Film totalement ouvert, John Q laisse au final planer un doute sur le niveau réel de ses intentions. Oeuvre au cynisme tordu et implacable ou quintessence de l’idiotie ? Par respect pour la mémoire de Cassavetes père et pour le fun, on optera pour la première solution, quitte à se planter en beauté. On verra donc dans cette histoire abracadabrante réalisée médiocrement et qui charrie des préceptes binaires (justice/injustice; joie/peine) à la pelle, une raillerie acide visant les croyances et aspirations primaires d’une société entièrement soumise au culte des valeurs portées par un american dream fallacieux, plutôt que l’auto-masturbation déplacée d’un demeuré sur la partie la plus putride de son propre corps social. Film pervers donc, John Q conduit insidieusement les spectateurs les moins vigilants vers un orgasme putassier totalement crétin.

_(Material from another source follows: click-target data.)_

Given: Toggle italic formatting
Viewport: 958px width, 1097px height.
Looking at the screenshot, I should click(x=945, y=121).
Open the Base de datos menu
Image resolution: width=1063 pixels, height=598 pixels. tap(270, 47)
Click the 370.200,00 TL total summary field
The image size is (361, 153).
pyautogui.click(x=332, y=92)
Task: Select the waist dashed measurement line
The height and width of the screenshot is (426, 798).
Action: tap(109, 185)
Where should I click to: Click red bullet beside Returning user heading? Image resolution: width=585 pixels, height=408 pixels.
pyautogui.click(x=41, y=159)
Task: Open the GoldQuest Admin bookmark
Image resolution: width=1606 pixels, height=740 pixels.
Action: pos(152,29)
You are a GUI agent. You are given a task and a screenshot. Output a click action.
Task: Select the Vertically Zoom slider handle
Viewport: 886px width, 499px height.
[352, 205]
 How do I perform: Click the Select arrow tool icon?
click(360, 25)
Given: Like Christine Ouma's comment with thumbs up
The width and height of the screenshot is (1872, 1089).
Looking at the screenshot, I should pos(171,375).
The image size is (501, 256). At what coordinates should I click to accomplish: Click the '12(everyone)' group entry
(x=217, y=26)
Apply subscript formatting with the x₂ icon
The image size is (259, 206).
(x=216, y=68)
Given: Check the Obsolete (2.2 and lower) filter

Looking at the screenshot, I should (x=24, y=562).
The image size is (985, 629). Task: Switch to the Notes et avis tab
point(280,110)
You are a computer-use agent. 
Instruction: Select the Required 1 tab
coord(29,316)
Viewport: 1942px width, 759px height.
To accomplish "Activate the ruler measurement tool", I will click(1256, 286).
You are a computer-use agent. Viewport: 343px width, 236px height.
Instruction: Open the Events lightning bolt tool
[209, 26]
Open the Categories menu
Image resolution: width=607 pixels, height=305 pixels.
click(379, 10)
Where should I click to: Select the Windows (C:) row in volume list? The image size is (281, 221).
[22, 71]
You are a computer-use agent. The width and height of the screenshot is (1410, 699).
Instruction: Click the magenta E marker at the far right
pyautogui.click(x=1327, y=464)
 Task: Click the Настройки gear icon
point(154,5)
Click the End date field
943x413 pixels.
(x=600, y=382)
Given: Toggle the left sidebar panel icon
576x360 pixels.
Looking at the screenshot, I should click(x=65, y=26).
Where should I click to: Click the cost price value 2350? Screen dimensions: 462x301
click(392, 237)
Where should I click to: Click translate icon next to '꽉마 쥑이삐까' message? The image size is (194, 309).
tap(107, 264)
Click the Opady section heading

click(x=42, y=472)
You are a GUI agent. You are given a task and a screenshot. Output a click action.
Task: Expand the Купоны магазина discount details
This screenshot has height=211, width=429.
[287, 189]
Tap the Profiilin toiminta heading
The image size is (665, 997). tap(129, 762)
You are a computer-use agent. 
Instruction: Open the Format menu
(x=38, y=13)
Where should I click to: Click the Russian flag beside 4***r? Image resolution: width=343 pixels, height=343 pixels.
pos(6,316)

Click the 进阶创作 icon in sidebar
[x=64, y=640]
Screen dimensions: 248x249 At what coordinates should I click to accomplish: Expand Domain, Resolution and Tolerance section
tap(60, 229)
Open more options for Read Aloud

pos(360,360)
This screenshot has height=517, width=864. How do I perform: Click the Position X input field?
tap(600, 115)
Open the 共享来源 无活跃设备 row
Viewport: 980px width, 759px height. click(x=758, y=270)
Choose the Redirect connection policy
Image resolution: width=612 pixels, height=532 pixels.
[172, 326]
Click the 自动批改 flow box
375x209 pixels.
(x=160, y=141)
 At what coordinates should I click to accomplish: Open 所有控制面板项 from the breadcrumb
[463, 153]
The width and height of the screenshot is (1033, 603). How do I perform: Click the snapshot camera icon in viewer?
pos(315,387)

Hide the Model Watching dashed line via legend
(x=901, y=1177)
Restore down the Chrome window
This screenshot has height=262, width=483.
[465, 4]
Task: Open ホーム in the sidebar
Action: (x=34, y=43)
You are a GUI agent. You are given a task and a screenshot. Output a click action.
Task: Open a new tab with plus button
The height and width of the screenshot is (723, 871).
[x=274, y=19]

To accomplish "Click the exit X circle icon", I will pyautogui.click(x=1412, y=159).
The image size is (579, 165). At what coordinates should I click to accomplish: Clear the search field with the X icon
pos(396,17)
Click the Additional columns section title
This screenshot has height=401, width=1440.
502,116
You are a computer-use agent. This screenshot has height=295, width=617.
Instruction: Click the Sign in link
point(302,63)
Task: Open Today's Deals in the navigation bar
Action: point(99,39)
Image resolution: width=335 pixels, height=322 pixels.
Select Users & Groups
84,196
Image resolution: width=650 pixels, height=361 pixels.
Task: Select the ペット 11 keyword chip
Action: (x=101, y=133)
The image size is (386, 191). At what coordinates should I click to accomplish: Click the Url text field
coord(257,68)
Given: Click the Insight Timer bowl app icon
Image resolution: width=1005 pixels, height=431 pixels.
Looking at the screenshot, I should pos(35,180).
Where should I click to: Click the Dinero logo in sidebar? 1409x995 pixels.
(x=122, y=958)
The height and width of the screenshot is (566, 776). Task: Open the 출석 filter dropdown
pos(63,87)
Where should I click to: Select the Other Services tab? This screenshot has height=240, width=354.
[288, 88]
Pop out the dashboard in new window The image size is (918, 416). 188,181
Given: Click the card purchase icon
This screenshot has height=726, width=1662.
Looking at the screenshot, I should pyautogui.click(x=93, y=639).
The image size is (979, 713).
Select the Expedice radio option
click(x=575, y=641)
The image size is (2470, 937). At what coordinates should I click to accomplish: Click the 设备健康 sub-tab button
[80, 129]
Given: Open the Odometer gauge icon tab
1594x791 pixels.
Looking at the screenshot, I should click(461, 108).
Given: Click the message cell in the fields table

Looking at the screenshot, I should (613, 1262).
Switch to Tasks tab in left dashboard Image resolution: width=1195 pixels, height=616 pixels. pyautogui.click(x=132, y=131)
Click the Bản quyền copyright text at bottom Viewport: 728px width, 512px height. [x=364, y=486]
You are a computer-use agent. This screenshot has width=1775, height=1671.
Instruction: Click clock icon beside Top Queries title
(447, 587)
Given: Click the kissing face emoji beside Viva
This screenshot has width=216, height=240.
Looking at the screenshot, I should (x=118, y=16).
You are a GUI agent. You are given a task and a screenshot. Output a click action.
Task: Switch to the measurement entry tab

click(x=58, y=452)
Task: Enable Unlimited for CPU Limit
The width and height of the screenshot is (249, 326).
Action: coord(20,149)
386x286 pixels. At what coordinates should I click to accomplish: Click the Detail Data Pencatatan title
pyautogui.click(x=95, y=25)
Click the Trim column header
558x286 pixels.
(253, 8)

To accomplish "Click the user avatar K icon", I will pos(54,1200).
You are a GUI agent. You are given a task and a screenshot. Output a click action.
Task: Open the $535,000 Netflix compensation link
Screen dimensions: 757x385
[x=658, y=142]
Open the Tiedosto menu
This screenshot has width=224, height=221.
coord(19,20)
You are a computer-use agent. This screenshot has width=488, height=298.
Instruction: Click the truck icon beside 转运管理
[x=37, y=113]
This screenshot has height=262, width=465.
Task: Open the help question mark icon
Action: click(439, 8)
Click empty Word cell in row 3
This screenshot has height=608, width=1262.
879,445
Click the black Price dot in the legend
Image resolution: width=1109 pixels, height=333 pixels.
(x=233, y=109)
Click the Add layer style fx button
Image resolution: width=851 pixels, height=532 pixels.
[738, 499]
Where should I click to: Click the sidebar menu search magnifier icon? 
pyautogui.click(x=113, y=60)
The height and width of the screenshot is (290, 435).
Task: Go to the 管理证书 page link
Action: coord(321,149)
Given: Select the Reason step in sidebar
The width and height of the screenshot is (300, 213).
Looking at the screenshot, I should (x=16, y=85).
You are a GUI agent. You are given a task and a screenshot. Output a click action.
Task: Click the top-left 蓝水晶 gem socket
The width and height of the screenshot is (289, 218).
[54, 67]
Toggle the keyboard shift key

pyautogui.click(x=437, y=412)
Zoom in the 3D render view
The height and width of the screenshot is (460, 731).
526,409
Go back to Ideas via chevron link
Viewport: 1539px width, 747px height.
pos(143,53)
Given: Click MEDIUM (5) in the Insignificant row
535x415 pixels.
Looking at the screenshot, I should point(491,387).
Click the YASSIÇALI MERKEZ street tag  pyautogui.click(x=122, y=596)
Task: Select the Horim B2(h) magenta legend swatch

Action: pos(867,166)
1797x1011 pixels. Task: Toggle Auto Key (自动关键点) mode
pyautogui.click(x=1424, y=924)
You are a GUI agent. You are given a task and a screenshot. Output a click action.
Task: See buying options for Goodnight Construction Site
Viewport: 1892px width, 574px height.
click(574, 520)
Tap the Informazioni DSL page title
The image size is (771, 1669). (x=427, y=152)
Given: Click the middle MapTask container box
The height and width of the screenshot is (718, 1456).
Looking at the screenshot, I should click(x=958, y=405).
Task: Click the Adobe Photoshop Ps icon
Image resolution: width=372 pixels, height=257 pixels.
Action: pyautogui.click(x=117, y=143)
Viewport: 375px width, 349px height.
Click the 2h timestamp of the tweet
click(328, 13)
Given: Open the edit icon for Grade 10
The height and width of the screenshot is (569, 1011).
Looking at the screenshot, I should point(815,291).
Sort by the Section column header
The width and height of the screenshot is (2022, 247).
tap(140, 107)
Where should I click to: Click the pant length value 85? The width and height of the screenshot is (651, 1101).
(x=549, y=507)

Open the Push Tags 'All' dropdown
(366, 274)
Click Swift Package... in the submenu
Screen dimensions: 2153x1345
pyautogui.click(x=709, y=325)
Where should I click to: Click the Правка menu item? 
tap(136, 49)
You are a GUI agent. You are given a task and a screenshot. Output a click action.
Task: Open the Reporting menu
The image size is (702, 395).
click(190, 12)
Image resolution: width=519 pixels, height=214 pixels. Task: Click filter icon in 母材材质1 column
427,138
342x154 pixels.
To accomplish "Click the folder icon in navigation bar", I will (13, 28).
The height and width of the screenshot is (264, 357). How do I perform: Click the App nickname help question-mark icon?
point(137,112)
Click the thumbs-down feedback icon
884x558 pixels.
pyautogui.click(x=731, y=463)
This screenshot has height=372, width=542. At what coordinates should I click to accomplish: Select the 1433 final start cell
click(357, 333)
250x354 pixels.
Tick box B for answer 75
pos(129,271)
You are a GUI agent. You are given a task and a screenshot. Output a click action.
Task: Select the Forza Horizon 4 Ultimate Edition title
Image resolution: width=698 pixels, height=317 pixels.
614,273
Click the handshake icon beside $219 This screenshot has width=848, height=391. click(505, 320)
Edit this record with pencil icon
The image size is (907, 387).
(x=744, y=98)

Le vice de Cassavetes consisterait dans cette version des faits à ne pas avouer délibérément son approche parodique et à pousser le bouchon juste à la lisière de la caricature, de façon à ne pas se distinguer trop ostensiblement d’un blockbuster standard jouant sur la corde du mélo, mais suffisamment toutefois pour nager dans un ridicule poilant. Ainsi, un good boy modèle de 10 ans, avec casquette de base-ball vissée sur le crane et Musclor comme idole, est atteint d’une maladie de coeur nécessitant une greffe. Bien entendu sa famille black, travailleuse mais trop pauvre, ne peut pas la payer Une situation intenable au pays de Mickey ! Donc le père prend l’hôpital en otage, forcément soutenu au dehors par une foule de badauds aussi emphatique que décérébrée (le public ?), pour que justice soit faite et qu’on place son fils en tête de la liste des receveurs. On y croit… L’occasion d’atteindre des sommets d’absurdité (lorsque le père menace de se tuer pour donner son cœur à son fils) qui culminent lors de l’opération à cœur ouvert du gamin (le moment d’extase tant attendu) filmée en gros plan. Car entre-temps, une connasse dépressive qui zigzaguait dangereusement sur une route a eu la bonne idée de s’écraser contre un camion. Pas de regrets donc, justice est faite.
Ainsi, en accomplissant jusqu’au risible le fantasme cinématographique et sociétal d’une Amérique simplificatrice à l’extrême, Cassavetes met à bas les ressorts grossiers qui le sous-tend. On va dire comme ça, à moins que la connerie la plus crasse rejoigne à un point extrême le génie.